→ **Stated goal**: Copy the records word for word, from their first line through the line that contains "coordinates (972, 1024).", with both of those lines included.

[Saved entries]
__________________________________________________

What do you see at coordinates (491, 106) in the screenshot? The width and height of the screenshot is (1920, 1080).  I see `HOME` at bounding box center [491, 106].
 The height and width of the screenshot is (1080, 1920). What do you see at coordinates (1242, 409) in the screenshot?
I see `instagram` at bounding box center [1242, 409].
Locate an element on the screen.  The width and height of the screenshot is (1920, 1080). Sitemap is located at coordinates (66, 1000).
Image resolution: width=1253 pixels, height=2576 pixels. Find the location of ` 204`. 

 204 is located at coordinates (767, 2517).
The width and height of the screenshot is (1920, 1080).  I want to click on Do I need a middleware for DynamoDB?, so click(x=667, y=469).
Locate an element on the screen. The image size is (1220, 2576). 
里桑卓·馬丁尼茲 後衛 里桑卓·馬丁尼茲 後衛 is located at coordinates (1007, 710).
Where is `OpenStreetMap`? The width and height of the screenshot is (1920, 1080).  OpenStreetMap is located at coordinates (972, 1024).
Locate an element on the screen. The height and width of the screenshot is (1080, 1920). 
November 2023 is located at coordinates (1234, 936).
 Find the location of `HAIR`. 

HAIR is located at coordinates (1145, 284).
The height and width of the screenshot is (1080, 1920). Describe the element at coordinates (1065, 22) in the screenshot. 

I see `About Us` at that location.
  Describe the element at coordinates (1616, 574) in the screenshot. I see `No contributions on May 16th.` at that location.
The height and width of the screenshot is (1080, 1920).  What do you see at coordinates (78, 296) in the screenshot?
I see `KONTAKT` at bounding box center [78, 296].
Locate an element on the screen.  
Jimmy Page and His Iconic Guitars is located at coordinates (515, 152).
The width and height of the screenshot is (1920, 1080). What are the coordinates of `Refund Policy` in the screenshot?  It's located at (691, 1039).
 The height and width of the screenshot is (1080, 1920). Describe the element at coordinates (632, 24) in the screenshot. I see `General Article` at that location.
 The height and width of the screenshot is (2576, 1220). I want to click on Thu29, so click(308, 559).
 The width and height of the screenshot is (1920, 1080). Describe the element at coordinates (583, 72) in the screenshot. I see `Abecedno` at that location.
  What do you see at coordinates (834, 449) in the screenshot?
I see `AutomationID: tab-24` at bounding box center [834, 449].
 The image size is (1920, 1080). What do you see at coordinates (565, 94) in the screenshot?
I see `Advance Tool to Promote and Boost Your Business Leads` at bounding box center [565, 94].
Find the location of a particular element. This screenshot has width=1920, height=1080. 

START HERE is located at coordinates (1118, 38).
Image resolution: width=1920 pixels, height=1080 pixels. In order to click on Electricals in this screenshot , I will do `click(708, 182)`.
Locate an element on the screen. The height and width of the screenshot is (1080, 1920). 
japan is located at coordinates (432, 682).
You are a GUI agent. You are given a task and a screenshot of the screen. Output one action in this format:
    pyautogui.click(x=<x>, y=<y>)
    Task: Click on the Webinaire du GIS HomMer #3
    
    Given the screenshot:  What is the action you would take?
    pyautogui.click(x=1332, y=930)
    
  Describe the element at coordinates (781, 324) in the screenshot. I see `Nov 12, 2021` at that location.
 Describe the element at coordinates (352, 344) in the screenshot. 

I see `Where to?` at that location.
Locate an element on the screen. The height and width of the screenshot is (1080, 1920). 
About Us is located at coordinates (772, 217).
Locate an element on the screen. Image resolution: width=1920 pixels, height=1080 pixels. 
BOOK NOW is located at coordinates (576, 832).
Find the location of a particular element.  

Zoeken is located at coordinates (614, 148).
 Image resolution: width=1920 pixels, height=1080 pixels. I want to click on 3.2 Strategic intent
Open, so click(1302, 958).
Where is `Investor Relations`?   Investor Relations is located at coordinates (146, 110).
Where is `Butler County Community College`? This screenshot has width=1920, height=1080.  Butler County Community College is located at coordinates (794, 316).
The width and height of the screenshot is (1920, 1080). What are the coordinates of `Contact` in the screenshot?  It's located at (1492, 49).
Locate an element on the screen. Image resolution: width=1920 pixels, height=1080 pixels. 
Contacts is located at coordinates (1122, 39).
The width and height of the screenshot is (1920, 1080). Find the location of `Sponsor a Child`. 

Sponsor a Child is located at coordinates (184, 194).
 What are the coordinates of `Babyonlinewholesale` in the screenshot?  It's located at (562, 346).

__________________________________________________

→ **The result**:
What do you see at coordinates (491, 106) in the screenshot? The width and height of the screenshot is (1920, 1080).  I see `HOME` at bounding box center [491, 106].
 The height and width of the screenshot is (1080, 1920). What do you see at coordinates (1242, 409) in the screenshot?
I see `instagram` at bounding box center [1242, 409].
Locate an element on the screen.  The width and height of the screenshot is (1920, 1080). Sitemap is located at coordinates (66, 1000).
Image resolution: width=1253 pixels, height=2576 pixels. Find the location of ` 204`. 

 204 is located at coordinates (767, 2517).
The width and height of the screenshot is (1920, 1080).  I want to click on Do I need a middleware for DynamoDB?, so click(x=667, y=469).
Locate an element on the screen. The image size is (1220, 2576). 
里桑卓·馬丁尼茲 後衛 里桑卓·馬丁尼茲 後衛 is located at coordinates (1007, 710).
Where is `OpenStreetMap`? The width and height of the screenshot is (1920, 1080).  OpenStreetMap is located at coordinates (972, 1024).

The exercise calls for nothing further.